RebelRogue · 21/07/2016 18:54

You are not badmouthing his father,he makes the connection all by himself which i think it's good. But maybe you can focus more on what a good healthy relationship is,respect,equality etc give examples if you have in real life. Praise him when he respects other's feelings for example,and have a talk about what it's expected of him and how he should behave rather than what isn't?

BuffytheReasonableFeminist · 21/07/2016 18:55

This reply has been deleted

Message withdrawn at poster's request.

BuffytheReasonableFeminist · 21/07/2016 18:58

This reply has been deleted

Message withdrawn at poster's request.

NotQuiteSoOnEdge · 21/07/2016 18:58

Thank you, rebel.

I've made a point of never mentioning his father when he's out of line, because he himself, once he's in the teary/sorry phase, cries about how he's bad like his daddy, and how he doesn't want to be. It breaks my heart. Of course, at 9, logical reasoning and decision making go right out the window when he gets cross, so sadly we frequently go around this loop. I have no idea how to shift his deep seated feeling of innate badness.

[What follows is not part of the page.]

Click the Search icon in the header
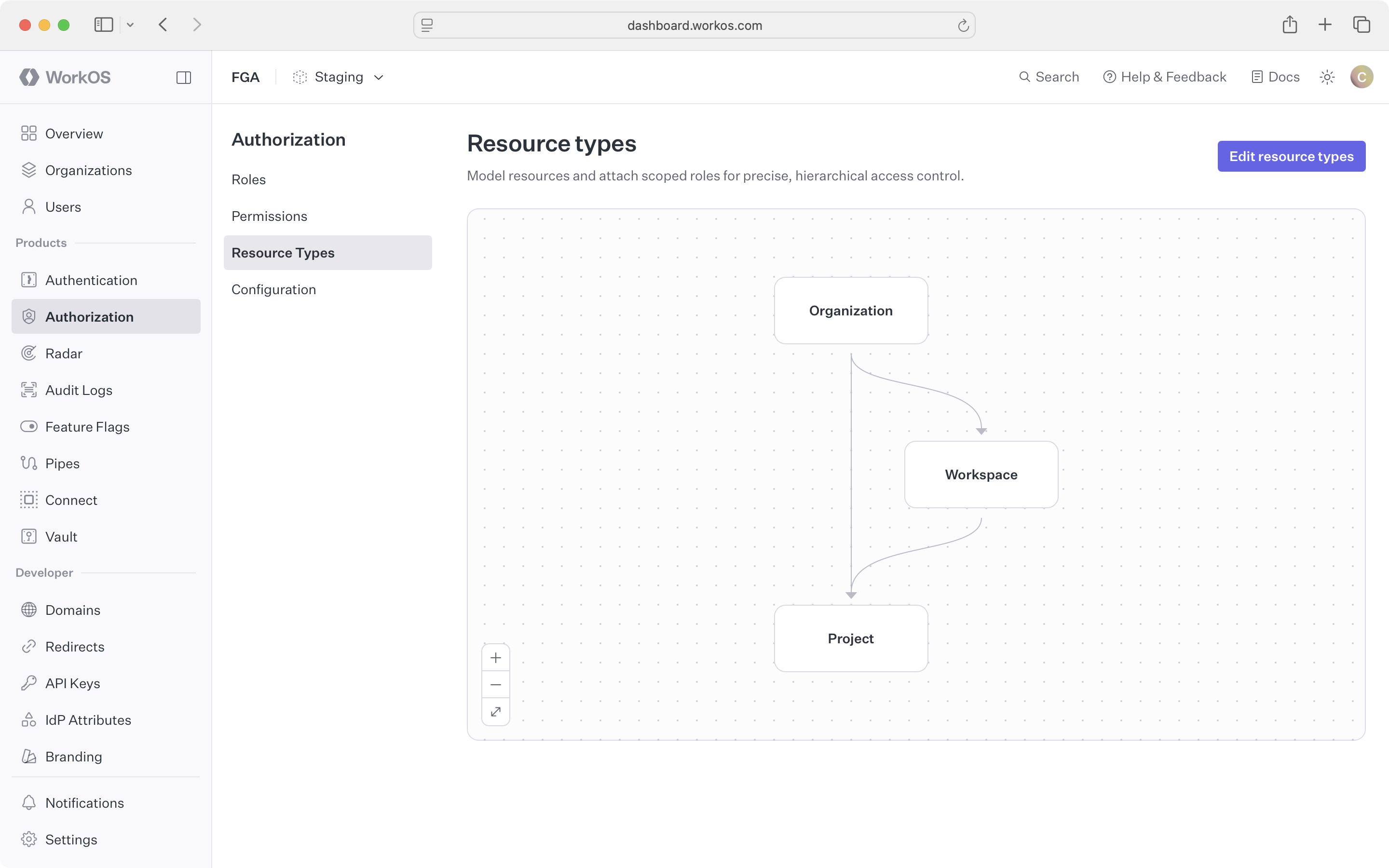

RebelRogue · 21/07/2016 19:03

What outlets does he have for his feelings (anger,upset,confusion etc) ?

BuffytheReasonableFeminist · 21/07/2016 19:04

This reply has been deleted

Message withdrawn at poster's request.

RebelRogue · 21/07/2016 19:09

I agree with buffy,when he says that, tell him HE is not bad,his behaviour is,and he can choose how to behave(and offer him alternatives), talk about it and his feelings when he is calm. Acknowledging his feelings will help,but he needs help to understand that his past and his choices now do not define him forever

LilacSpunkMonkey · 21/07/2016 19:28

Just marking a place so I can read and learn!

NotQuiteSoOnEdge · 21/07/2016 19:32

Thank you, Buffy, that's exactly the thing.

That's reassuring what you've written. I'm fortunate in that I have a physics degree, and volunteer to teach maths in his school. I'm also a 'tinkerer', so I can fix bikes, plugs, electricals, do woodwork and metalwork, so he sees me doing everything. In fact, the one thing he sees me hating and struggling with is cooking.

He himself is 'atypical', hates football, does ballet, loves music, has long 'surf dude' hair, loves music and drama, writes endless stories, but also loves minecraft, aeroplanes, cars and race drivers, speed and loud silliness. I find him a fascinating mix, but he is aware himself that he's 'different' to the idea of 'a boy', and he struggles with that too. I always feel I struggle to set the tone right. I've sat on expressions like 'that's for girls', and he does fairly well at carving his own path, but it's me that struggles, because there isn't an existing role model in my head for where he's going. Just, 'not that kind of boy', anti-patriarchy if you like, is a bit of a negative target. But I have no positive ones in my life to use!

I hope you can see what I'm struggling to say, sorry if all the 'typical boy' stuff is not ok here.

NotQuiteSoOnEdge · 21/07/2016 19:39

Cross posts! (RL is inconvenient at times...)

I do very much tell him I love him, hate the behaviour, and when he cries about being bad I remind him of all his good bits, and reassure him he will grow into the man he wants to be. He seems convinced he's headed for prison. It's a slow process.

We've had a lot of help from school and CAMHS (mixed blessing), and now I just would like to know about how to do these conversations around respect, bodily autonomy, anger and violence, emotional health, the rights of women etc. All very worthy, and he's 9, so at an age to begin to process some of these ideas, but again, I'm parenting in a vacuum because none of this ever happened for me. I have no template.

tryingtomakesenseoflife · 21/07/2016 19:40

Thanks for the thread Mamaka. I too looked up women's groups in my area but there were too many! I live in a very "right on" place.

I fear my anger is probably unhealthy but I dont think it's entirely irrational. I hope that exploring ideas and increasing my knowledge and understanding will help me find a way to live more usefully with the anger and other negative feelings. Maybe even a small hope the process could be empowering.

Interested in the discussion about children as that is where my feelings could be damaging. Helpful posts already.